Every record below should be printed exactly as given.

Dataset entries
== == ==

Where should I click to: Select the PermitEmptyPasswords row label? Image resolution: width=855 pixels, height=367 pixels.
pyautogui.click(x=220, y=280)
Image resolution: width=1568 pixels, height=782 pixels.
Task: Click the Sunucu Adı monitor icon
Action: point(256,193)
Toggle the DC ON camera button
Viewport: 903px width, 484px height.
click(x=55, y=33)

== == ==

Exercise response:
Where should I click to: Select the PermitEmptyPasswords row label? Image resolution: width=855 pixels, height=367 pixels.
pyautogui.click(x=220, y=280)
Image resolution: width=1568 pixels, height=782 pixels.
Task: Click the Sunucu Adı monitor icon
Action: point(256,193)
Toggle the DC ON camera button
Viewport: 903px width, 484px height.
click(x=55, y=33)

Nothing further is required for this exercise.